Source passage:
►

Toolkit LLM Gateway

Enterprise LLM Proxy with Advanced Cost Tracking and Analytics

Overview

Toolkit LLM Gateway is an enterprise-grade LLM proxy that provides:

Unified API for 100+ LLM providers (OpenAI, Anthropic, Cohere, Groq, etc.)
Advanced Cost Tracking per user, team, project, and model
Real-time Analytics Dashboard with usage insights
Rate Limiting and Budgets to control spending
Intelligent Caching to reduce costs by 30-70%
Load Balancing and Fallbacks for high availability
Enterprise Security with SSO, RBAC, and audit logs
Cost Optimization recommendations

Based on: LiteLLM by BerriAI (MIT License)
Enhanced by: Toolkit with enterprise features and Toolkit ecosystem integration

Key Features

Core Capabilities

Multi-Provider Support: Single API for OpenAI, Anthropic, Azure, AWS Bedrock, Google, Groq, and 100+ more
Drop-in Replacement: Compatible with OpenAI SDK (just change the base URL)
Async/Streaming: Full support for streaming responses and async operations
Function Calling: Works with OpenAI, Anthropic, and other compatible APIs

Toolkit Enterprise Features

Advanced Cost Attribution:
- Track costs per user, team, project, model, and prompt
- Budget alerts and spending forecasts
- Chargeback/showback reporting
- ROI calculation per model
Analytics Dashboard:
- Real-time usage metrics
- Cost breakdown visualizations
- Performance benchmarking
- Provider comparison
Intelligent Caching:
- Semantic caching for similar prompts
- Exact match caching
- Cost savings tracking
Enterprise Security:
- SSO integration (OAuth, SAML)
- Role-based access control (RBAC)
- API key management
- Audit logs and compliance reporting

Toolkit Ecosystem Integration

Integrates with Toolkit ML FinOps (coming soon)
Connects to Toolkit Prompt Studio (coming soon)
Works with Toolkit Cost-Latency Optimizer
Exports metrics to Toolkit Model Monitor (coming soon)

Quick Start

Installation

# Clone the repository
git clone https://github.com/AKIVA-AI/toolkit-llm-gateway.git
cd toolkit-llm-gateway

# Install core package (editable mode)
pip install -e .

# Install with proxy server
pip install -e ".[proxy]"

# Install with analytics
pip install -e ".[analytics]"

# Install everything (proxy + analytics + dev tools)
pip install -e ".[all]"

Basic Usage (Python SDK)

from litellm import completion

# Call any LLM provider with the same interface
response = completion(
    model="gpt-4",
    messages=[{"role": "user", "content": "Hello!"}],
    # Optional: Track costs
    metadata={
        "user": "john@company.com",
        "team": "engineering",
        "project": "chatbot-v2"
    }
)

print(response.choices[0].message.content)

Run as Proxy Server

# Start the gateway server
toolkit-gateway --config config.yaml

# Or use environment variables
export TOOLKIT_GATEWAY_PORT=8000
export OPENAI_API_KEY=sk-...
export ANTHROPIC_API_KEY=sk-...
toolkit-gateway

Use with OpenAI SDK

import openai

# Just point to Toolkit Gateway
openai.api_base = "http://localhost:8000"

◄

Work request: Copy the gateway page text beginning at the words "- Role-based access" and stopping after "Monitor (coming soon)", with "Cost-Latency Optimizer" swapped for "Cost-Latency Analyzer". The material is from a different source than the gateway page.

Data for review:
►

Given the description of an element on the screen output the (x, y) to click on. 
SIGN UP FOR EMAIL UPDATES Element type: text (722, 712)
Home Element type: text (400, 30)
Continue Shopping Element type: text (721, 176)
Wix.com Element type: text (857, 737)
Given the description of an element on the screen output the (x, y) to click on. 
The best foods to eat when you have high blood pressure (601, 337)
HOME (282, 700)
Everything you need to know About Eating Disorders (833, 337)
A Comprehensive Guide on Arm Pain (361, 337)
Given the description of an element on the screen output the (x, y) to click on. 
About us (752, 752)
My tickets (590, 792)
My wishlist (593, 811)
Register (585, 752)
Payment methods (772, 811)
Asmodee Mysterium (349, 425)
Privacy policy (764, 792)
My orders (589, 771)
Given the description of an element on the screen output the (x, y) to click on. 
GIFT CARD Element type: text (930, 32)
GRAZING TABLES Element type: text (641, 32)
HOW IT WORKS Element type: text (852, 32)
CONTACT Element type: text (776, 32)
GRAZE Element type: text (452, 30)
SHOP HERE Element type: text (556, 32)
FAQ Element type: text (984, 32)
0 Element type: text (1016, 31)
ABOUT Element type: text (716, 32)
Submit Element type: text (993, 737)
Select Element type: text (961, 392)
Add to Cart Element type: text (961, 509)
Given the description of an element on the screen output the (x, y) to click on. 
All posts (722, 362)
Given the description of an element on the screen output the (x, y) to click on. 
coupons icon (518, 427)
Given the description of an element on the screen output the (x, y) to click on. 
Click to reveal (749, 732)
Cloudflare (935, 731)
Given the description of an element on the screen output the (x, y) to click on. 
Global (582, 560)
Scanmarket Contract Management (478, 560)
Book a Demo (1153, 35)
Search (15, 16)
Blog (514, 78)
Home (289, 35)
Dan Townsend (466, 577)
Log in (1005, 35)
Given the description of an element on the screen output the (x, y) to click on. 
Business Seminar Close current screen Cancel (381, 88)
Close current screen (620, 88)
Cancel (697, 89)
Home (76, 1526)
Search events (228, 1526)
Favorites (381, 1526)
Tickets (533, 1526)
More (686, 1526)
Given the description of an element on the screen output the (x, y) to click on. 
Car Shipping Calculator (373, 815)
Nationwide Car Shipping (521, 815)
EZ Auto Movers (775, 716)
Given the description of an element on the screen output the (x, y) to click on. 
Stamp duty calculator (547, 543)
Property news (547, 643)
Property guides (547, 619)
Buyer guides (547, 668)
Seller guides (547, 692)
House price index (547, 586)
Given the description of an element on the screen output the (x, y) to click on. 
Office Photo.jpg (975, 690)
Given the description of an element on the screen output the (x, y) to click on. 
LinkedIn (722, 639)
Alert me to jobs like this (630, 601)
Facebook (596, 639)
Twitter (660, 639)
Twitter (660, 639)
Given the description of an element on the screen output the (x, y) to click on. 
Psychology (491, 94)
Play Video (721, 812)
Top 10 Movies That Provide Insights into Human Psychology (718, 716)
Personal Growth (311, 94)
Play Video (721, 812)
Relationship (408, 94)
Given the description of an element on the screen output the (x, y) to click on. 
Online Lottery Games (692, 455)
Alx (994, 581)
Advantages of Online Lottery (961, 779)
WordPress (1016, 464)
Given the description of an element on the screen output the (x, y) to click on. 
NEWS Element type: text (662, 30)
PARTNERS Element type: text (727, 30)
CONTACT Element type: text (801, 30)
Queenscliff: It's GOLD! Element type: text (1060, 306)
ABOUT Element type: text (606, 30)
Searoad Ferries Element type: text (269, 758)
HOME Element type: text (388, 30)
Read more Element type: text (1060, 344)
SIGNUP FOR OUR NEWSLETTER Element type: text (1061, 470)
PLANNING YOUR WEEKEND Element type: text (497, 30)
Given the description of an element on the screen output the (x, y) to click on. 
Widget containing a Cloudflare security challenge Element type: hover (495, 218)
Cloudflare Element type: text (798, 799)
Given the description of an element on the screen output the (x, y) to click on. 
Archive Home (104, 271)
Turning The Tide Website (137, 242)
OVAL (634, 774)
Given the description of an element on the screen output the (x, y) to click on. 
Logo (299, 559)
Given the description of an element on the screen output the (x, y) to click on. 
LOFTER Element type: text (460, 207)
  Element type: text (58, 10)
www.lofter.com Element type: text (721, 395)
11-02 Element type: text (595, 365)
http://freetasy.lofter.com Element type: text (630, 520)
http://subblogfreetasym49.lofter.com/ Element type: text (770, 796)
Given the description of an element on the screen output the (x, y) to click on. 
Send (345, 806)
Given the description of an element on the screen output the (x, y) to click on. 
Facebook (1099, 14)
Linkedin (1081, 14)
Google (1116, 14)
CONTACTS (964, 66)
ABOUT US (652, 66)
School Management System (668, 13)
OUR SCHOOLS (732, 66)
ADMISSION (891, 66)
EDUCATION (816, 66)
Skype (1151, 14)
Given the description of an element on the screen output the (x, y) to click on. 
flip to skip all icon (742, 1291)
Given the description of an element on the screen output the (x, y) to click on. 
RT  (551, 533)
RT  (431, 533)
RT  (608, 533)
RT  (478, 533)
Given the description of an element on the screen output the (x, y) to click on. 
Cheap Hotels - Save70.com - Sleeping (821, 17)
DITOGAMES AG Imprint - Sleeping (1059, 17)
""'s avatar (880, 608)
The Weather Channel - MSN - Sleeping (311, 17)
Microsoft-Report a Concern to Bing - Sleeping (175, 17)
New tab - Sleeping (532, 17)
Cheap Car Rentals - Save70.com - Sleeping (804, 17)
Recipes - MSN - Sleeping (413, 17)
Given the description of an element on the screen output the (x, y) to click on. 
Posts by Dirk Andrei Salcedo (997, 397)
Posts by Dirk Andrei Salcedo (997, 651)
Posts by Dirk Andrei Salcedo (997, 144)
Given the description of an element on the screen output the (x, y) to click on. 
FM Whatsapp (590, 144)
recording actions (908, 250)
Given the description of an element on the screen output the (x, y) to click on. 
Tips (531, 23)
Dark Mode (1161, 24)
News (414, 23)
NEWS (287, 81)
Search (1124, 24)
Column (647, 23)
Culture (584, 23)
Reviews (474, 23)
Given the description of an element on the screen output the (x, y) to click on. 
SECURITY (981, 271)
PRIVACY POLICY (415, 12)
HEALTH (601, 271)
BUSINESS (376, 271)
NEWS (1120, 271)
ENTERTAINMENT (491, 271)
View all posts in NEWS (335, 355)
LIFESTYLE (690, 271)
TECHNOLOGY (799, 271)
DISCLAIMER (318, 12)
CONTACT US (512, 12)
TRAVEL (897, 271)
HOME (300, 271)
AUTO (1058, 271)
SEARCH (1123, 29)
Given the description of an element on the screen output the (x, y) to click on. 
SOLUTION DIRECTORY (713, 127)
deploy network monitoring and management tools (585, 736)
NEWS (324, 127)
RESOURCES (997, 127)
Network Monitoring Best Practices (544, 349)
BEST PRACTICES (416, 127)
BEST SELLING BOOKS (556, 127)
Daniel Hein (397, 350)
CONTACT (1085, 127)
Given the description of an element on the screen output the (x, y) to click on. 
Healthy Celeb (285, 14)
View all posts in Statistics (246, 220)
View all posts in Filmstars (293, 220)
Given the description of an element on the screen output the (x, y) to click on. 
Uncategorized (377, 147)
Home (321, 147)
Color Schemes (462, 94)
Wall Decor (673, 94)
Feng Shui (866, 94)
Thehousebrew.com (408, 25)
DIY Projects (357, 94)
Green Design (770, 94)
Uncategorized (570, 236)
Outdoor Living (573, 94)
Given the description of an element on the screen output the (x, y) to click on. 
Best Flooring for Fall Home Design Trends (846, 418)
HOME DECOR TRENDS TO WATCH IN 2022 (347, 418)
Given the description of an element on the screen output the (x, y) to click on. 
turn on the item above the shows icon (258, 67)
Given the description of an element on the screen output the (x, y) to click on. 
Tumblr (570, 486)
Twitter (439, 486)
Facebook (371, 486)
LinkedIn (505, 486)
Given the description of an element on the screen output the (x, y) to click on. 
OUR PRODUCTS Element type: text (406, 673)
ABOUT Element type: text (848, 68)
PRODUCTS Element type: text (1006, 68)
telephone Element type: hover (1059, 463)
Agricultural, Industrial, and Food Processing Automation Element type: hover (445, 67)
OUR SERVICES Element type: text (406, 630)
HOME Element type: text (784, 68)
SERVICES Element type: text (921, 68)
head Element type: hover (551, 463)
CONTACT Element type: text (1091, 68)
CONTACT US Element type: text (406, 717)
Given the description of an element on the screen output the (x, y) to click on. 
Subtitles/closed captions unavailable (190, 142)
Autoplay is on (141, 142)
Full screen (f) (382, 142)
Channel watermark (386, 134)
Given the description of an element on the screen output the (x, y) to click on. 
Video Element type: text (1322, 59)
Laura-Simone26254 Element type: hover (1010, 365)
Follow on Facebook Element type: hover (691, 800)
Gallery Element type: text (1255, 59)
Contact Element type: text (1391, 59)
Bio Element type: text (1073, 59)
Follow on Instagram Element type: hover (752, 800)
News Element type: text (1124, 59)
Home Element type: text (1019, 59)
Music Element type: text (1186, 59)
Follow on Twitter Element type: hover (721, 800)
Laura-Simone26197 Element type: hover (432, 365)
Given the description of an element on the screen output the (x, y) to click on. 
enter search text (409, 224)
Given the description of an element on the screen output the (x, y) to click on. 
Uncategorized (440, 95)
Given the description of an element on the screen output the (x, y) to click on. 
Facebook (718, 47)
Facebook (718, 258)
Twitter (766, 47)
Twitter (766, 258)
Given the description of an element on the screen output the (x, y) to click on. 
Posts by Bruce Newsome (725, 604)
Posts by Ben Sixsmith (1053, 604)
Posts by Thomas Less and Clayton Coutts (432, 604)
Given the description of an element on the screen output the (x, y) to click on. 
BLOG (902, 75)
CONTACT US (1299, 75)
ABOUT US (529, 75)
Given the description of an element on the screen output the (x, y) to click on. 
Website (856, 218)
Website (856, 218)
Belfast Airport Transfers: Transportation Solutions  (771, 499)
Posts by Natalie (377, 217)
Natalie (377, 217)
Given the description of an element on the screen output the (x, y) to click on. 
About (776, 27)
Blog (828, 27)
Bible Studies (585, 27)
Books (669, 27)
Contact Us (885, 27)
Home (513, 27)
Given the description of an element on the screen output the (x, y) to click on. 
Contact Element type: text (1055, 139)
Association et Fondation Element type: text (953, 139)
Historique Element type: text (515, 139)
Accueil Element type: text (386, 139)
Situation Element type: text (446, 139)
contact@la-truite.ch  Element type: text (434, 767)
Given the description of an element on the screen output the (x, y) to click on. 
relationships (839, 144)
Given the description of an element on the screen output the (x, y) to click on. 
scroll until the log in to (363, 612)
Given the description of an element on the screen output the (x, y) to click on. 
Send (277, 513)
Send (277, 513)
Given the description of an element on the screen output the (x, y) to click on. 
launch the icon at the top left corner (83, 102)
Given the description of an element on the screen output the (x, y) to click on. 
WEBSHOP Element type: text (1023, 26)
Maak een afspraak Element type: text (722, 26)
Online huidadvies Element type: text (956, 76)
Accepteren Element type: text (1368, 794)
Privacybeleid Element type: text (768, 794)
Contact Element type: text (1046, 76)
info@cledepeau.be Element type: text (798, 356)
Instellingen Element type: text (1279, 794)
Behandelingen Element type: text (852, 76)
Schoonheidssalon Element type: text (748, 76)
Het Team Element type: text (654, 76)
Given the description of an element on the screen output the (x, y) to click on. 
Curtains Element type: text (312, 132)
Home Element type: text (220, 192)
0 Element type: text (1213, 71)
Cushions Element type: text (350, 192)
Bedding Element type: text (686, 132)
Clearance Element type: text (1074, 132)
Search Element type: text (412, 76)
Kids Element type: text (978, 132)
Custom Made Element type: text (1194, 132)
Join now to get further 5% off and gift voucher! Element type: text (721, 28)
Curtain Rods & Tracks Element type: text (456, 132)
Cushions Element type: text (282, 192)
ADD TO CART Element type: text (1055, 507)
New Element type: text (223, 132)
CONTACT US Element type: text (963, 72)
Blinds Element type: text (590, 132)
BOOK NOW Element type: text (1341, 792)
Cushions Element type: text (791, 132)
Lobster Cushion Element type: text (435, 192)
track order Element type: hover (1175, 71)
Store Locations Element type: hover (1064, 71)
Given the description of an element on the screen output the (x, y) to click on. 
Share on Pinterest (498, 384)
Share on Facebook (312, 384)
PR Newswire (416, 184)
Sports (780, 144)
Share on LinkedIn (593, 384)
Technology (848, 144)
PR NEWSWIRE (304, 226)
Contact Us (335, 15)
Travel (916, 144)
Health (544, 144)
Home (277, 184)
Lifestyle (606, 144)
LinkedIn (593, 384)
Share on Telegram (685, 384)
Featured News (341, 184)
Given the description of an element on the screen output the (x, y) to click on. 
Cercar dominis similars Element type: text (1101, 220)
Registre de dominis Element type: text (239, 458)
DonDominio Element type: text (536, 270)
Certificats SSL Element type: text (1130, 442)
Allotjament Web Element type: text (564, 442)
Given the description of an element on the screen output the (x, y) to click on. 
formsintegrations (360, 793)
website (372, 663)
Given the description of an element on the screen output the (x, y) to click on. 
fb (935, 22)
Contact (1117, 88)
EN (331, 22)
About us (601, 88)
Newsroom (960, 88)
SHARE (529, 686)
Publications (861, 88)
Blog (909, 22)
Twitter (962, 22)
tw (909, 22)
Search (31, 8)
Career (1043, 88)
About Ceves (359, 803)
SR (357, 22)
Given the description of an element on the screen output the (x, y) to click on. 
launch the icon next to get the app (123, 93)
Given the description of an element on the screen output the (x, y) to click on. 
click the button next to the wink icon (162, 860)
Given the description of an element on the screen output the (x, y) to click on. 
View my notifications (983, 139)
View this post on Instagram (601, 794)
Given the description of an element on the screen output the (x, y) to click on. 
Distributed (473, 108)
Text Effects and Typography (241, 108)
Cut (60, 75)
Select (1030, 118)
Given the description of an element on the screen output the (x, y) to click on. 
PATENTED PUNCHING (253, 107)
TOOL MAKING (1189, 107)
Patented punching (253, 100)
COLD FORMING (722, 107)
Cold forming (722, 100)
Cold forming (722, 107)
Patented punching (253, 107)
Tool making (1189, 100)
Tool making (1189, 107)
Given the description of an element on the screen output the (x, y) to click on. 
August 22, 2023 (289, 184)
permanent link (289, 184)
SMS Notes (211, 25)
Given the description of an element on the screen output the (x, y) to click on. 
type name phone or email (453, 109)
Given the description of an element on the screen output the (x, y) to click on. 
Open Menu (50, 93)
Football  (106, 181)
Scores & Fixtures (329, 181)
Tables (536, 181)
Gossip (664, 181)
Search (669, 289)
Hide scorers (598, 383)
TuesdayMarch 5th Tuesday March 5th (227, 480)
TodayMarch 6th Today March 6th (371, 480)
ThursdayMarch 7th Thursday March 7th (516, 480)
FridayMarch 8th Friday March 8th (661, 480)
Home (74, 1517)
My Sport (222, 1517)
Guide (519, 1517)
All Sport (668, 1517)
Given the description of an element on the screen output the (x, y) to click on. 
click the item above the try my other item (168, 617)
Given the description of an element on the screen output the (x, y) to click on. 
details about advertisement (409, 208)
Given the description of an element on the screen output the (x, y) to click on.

◄

Response area:
- Role-based access control (RBAC)
- API key management
- Audit logs and compliance reporting

Toolkit Ecosystem Integration

Integrates with Toolkit ML FinOps (coming soon)
Connects to Toolkit Prompt Studio (coming soon)
Works with Toolkit Cost-Latency Analyzer
Exports metrics to Toolkit Model Monitor (coming soon)